I have pyspark df, distributed across the cluster as follows:
Name ID
A 1
B 2
C 3
I want to modify 'ID' column to make all values as python dictionaries with column name as key & value as existing values in column as follows:
Name TRACEID
A {ID:1}
B {ID:2}
C {ID:3}
How do I achieve this using pyspark code ? I need an efficient solution since it's a big volume distributed df across the cluster. Thanks in advance.
CodePudding user response:
You can first construct a struct
from the ID
column, and then use the to_json
function to convert it to the desired format.

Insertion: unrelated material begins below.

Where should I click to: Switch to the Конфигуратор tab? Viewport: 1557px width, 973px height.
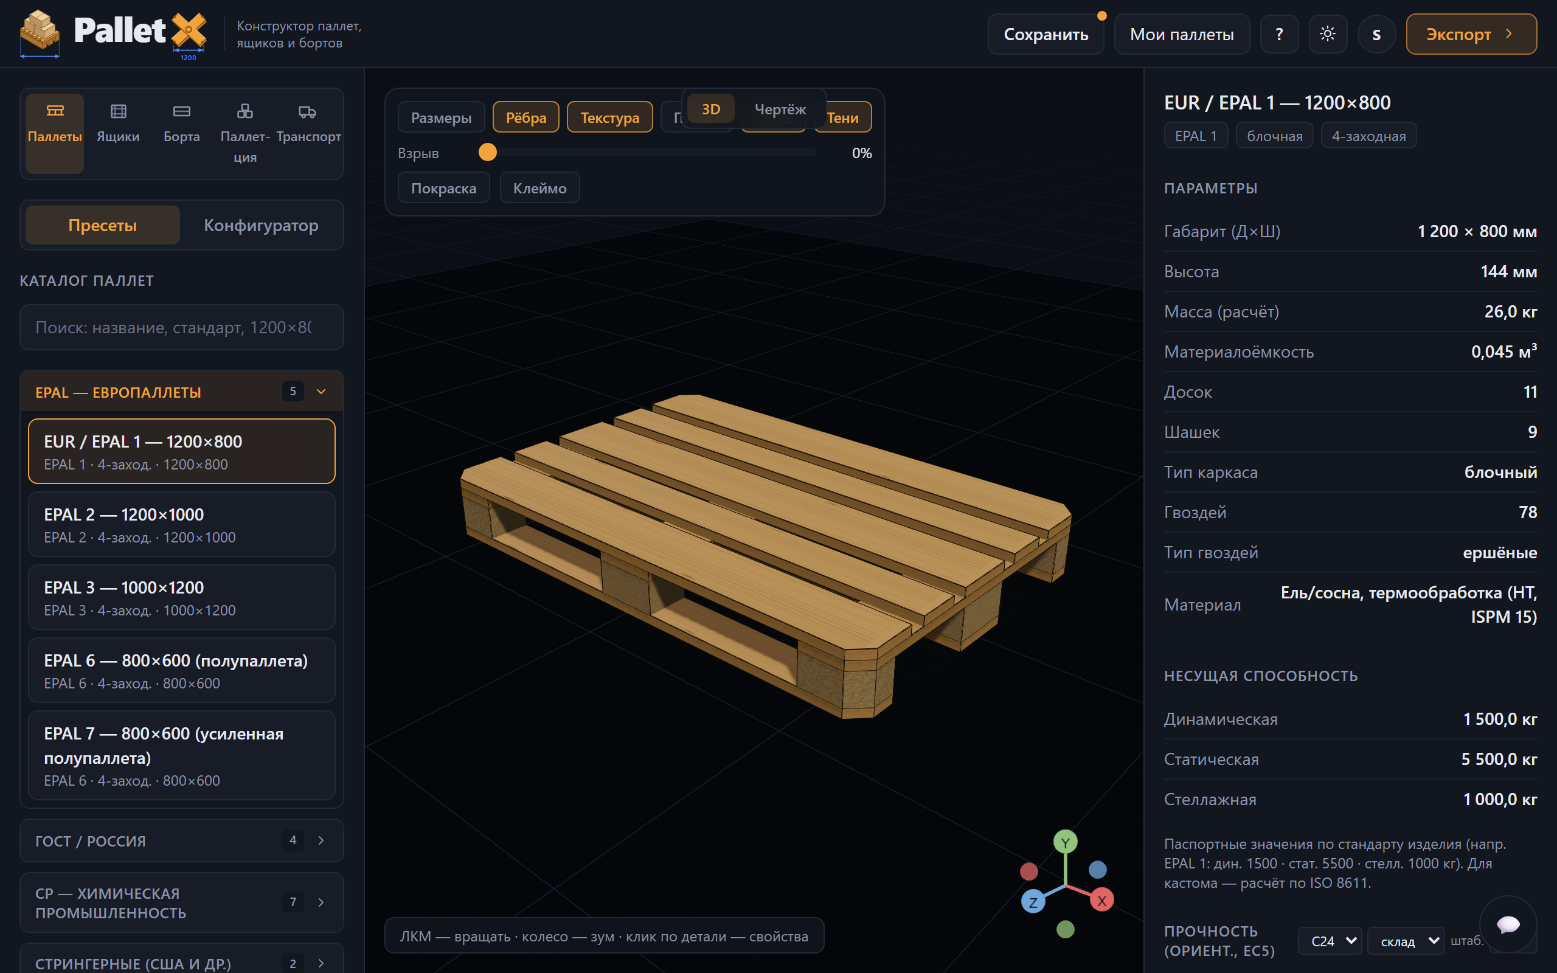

df = df.select('Name', F.to_json(F.struct(F.col('ID'))).alias('TRACEID'))
CodePudding user response:
You can use the create_map
function
from pyspark.sql.functions import col, lit, create_map
sparkDF.withColumn("ID_dict", create_map(lit("id"),col("ID"))).show()
# ---- --- ---------
# |Name| ID| ID_dict|
# ---- --- ---------
# | A| 1|{id -> 1}|
# | B| 2|{id -> 2}|
# | C| 3|{id -> 3}|
# ---- --- ---------
Rename/drop columns:
df = sparkDF.withColumn("ID_dict",create_map("id",col("ID"))).drop(col("ID")).withColumnRenamed("ID_dict", "ID")
df.show()
# ---- ---------
# |Name| ID|
# ---- ---------
# | A|{id -> 1}|
# | B|{id -> 2}|
# | C|{id -> 3}|
# ---- ---------
df.printSchema()
# root
# |-- Name: string (nullable = true)
# |-- ID: map (nullable = false)
# | |-- key: string
# | |-- value: long (valueContainsNull = true)
You get a column with map datatype that's well suited for representing a dictionary.